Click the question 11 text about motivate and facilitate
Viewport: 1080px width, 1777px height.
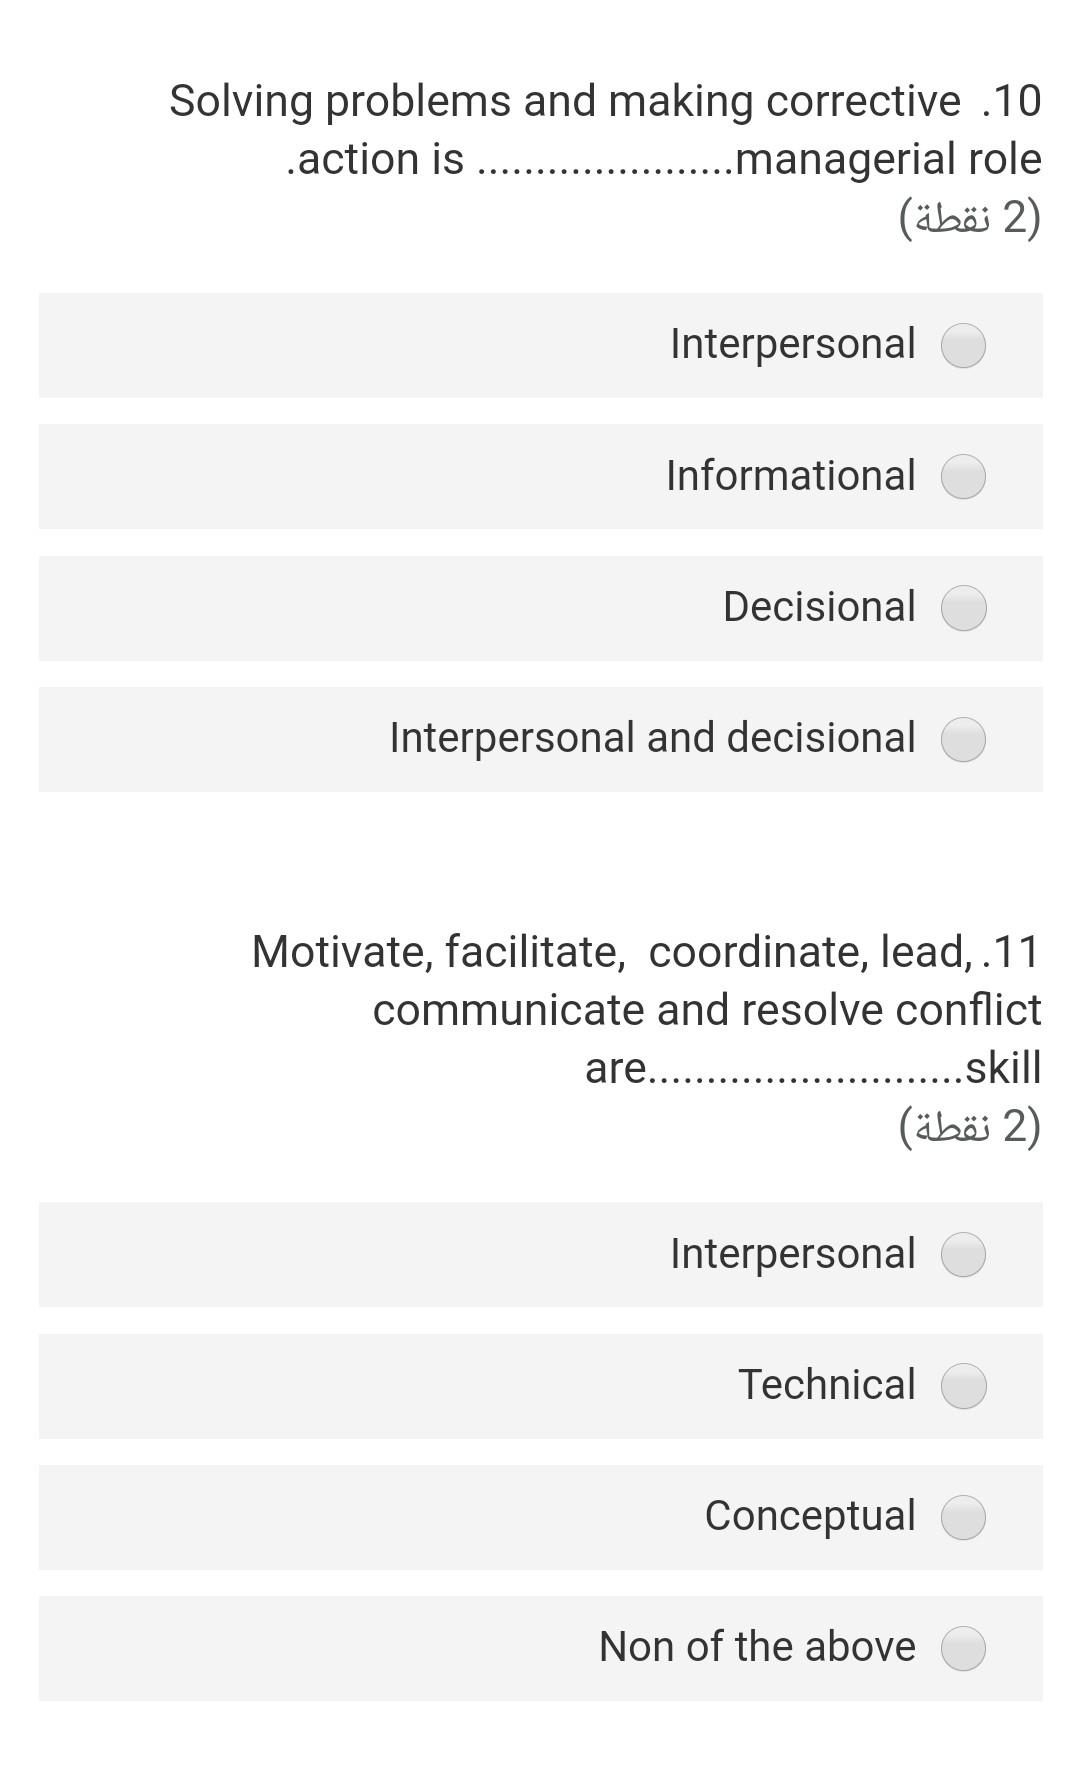pyautogui.click(x=645, y=1010)
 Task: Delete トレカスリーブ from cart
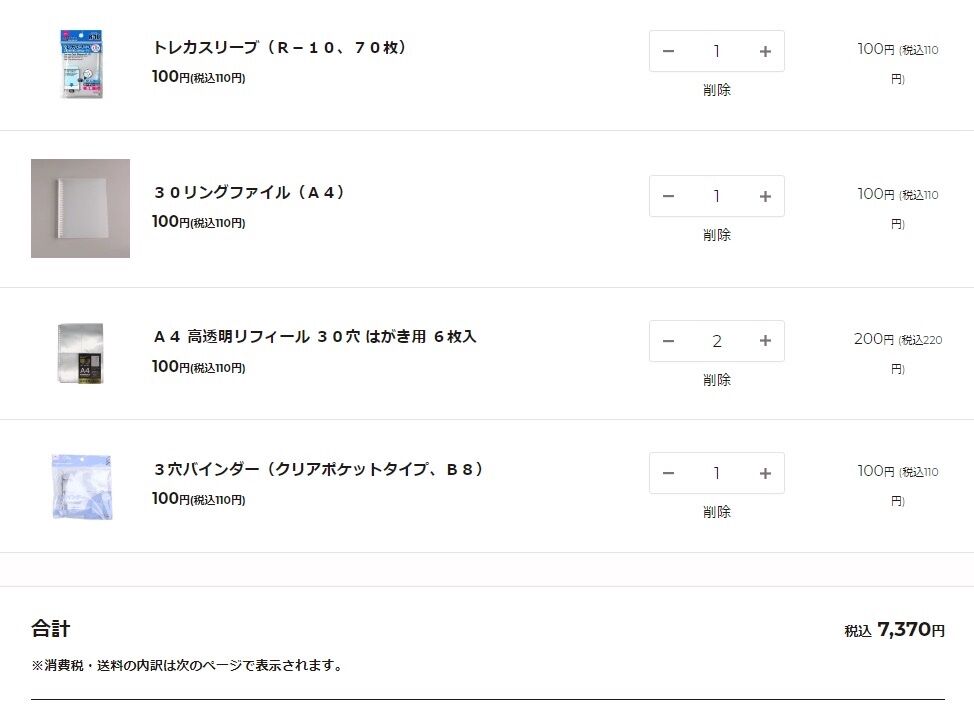click(717, 90)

# # # # # # #

▶ [TO DO]: Once the pictures are removed, output the remaining material exactly.

▶ [ANSWER FOR THIS EXERCISE]:
Click the question 11 text about motivate and facilitate
Viewport: 1080px width, 1777px height.
pyautogui.click(x=645, y=1010)
 Task: Delete トレカスリーブ from cart
click(717, 90)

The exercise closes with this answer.